Busca e Apreensão: Como o Pagamento das Parcelas Impede a Tomada do Bem
Entenda como a negociação e o pagamento das parcelas atrasadas, mesmo após o ajuizamento da ação, podem anular a busca e apreensão do seu veículo. Conheça seus direitos e como se defender. ⚖️
A busca e apreensão de veículos é um dos momentos de maior tensão para quem possui contratos de financiamento com alienação fiduciária. Frequentemente, instituições financeiras ajuízam a ação assim que a primeira parcela atrasa, buscando a retomada rápida do bem.

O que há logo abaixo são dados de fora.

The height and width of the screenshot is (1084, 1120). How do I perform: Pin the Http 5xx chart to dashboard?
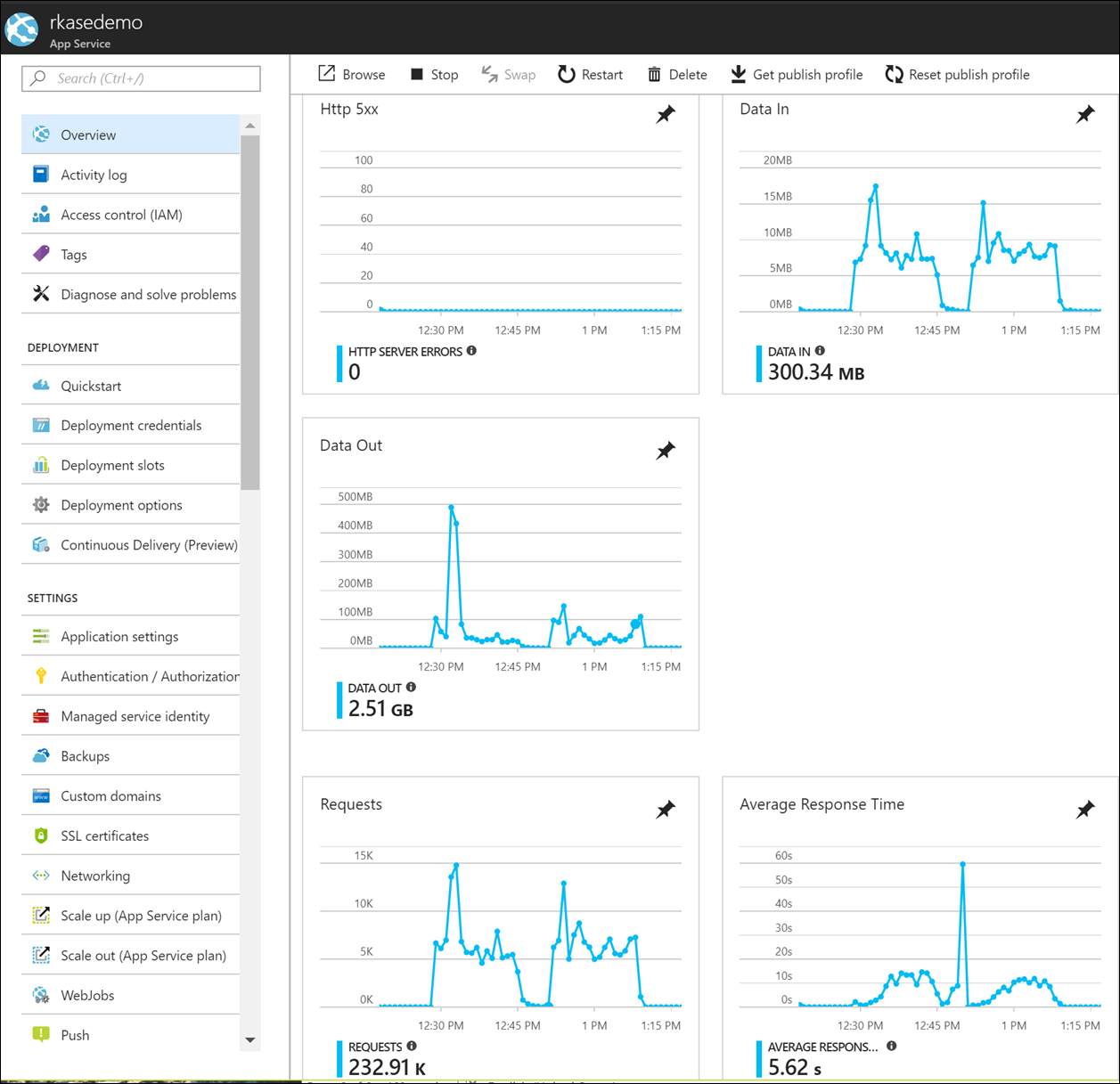click(x=666, y=114)
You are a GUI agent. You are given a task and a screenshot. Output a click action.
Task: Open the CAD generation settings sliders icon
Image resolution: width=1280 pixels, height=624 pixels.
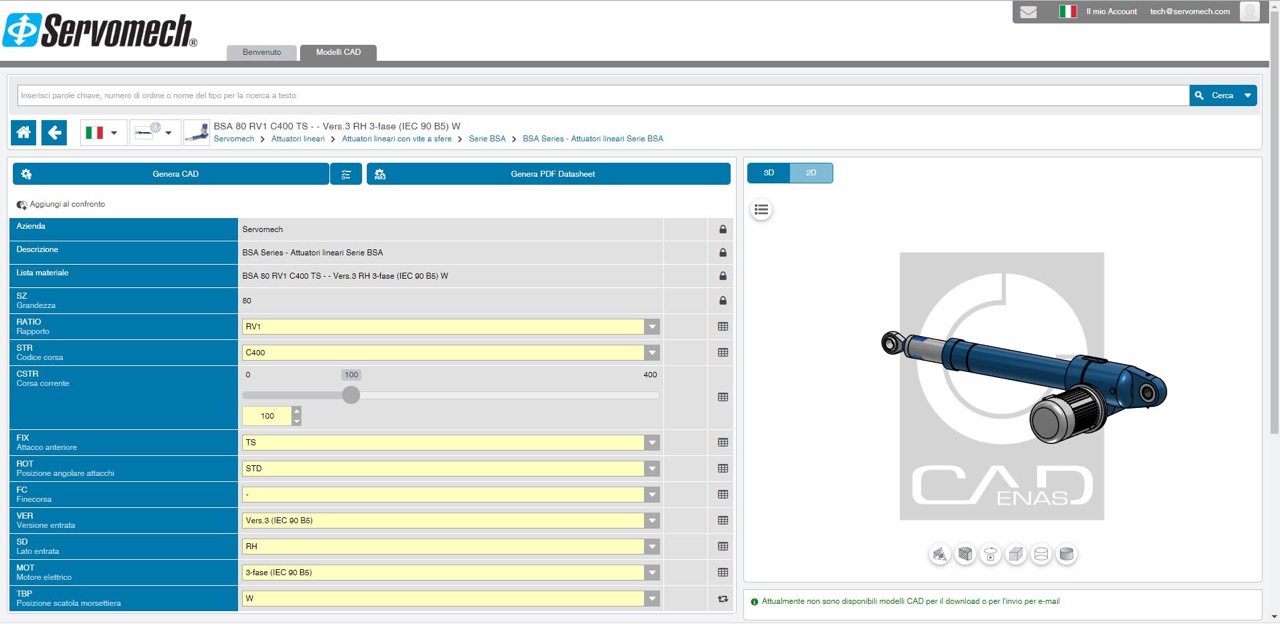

No entanto, uma decisão importante esclarece que o direito do credor não é absoluto e pode ser superado por atitudes de boa-fé do devedor.
O caso analisado demonstra que, mesmo após a distribuição da ação, a realização de negociações e o pagamento dos valores em atraso antes do efetivo cumprimento da busca e apreensão descaracterizam a mora. Isso significa que o banco perde o fundamento legal para retirar o veículo, pois o débito que motivou a lide deixou de existir ou foi devidamente regularizado conforme tratado entre as partes.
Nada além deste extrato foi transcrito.